How to fit 91 plants in 557 square feet
In addition to managing pests and remembering to water, creating room for your growing plant family can become a challenge. Today I have 91 houseplants in a 557 square-foot apartment, and now every new plant requires strategic placement.
The first, and I think most important, consideration, is what plants would live well in a space.
How much space do you have to work with? As much as I would love to fill my home with 8 foot trees, realistically my living space needs to be liveable. Half of my plants are in 6 inch pot sizes or less, which has given me an appreciation for starting small.
What are the conditions of the space? It's important to consider the light and humidity in prospective plant places. Most of my windows are north facing and I have high humidity since my apartment doesn’t have an HVAC system, which means indirect sun tropicals such as Philodendrons and Begonias thrive in my home. If you have west or south exposure, higher light plants will be compatible.
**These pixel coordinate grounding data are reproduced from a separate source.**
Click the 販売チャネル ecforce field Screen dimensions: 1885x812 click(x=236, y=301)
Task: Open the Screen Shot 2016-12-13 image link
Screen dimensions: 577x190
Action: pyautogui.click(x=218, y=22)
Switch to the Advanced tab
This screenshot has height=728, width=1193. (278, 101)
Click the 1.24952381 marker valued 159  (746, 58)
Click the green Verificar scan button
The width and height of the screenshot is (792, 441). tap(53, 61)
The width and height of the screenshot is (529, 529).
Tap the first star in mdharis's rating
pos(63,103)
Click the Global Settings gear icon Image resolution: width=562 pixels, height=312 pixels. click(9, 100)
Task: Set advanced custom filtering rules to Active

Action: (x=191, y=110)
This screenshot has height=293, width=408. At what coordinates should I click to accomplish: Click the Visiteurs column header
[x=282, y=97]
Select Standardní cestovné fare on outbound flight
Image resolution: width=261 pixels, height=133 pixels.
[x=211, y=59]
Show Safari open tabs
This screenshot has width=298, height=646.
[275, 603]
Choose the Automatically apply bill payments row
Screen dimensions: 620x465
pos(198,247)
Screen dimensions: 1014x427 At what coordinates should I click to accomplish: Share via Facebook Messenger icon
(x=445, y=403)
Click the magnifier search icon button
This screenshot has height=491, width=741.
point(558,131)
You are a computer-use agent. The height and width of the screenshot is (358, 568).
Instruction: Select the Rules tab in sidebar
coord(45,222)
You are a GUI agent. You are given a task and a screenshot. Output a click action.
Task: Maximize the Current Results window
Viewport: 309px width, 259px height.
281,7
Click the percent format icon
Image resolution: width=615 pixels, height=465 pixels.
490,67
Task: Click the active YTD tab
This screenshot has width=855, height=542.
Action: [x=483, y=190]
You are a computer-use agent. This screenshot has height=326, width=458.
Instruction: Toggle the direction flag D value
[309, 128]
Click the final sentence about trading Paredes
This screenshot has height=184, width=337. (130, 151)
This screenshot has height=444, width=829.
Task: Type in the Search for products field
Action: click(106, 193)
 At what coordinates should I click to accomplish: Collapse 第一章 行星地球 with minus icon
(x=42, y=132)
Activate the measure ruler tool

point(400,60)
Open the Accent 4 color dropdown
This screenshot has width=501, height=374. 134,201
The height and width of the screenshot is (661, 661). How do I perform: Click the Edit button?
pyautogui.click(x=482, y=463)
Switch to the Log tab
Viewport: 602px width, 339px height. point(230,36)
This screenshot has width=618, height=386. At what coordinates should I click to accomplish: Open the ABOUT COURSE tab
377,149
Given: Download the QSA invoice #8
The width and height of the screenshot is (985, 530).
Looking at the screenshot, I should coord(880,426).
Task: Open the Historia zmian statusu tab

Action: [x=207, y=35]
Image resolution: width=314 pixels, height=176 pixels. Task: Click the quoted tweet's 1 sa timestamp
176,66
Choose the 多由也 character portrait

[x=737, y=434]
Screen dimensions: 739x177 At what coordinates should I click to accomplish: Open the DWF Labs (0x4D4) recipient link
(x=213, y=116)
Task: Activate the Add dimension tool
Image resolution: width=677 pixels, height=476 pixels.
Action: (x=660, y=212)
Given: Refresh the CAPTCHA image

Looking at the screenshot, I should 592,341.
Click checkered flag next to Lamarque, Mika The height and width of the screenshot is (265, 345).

What kind of plants are nearby? I try to cluster plants that normally live together in nature because they usually enjoy the same conditions. My humidity lovers receive frequent mists or remain near humidifiers, while my desert plants live separately. It makes care easier, and some plants create mini-biomes when they are clustered.
Where should I put my plants?
I like to create plant nooks in areas of my apartment that feel empty - it allows me to highlight my plants without sacrificing usable space. I knew that I wanted to have plants in my hallway, but it only receives low indirect light when I keep my bathroom and bedroom doors open.
I first put my Zamioculcas Zamiifolia (ZZ) in the corner because it can withstand less sun exposure and its growth is mostly vertical, which means it takes up less room than a wider plant would. Once my ZZ plant started putting out new growth, I added my Raven ZZ plant, Sansevieria Whitney, and Sansevieria Black Coral since they require similar conditions. I then moved the Philodendron Black Coral into the hallway since it has similarly dark foliage, and it receives more light there than in its previous placement. Last, I set up my propagation station to bring an interactive element into the mix.
There were different limitations when I created this high light nook since it receives bright indirect light all day and over 4 hours of direct sun. I burnt quite a few plants when I moved into this space since my last apartment only had east and north exposure; with some experimentation, I found my Aloe Vera really thrived there. That determined many of the other plants that I chose for this area. My cactus collection, Bird of Paradise, and Majesty Palm all do well in this room.
How should I style my plants?
About 75 plants ago, I kept plants near my windows and rarely considered how they looked in my home. Over time I began to think of plants as art, and art deserves to be accentuated and admired. Now styling has become almost as fun as bringing a new plant into my home.
Plants bring a lush, natural feel to indoor spaces, but they can look disorganized and overwhelming if they are placed without care. I first choose an accent - sometimes it will be a large plant, a piece of furniture, or a feature in my apartment. The ZZ hallway nook and the direct sun nook are examples of building an aesthetic around large plants.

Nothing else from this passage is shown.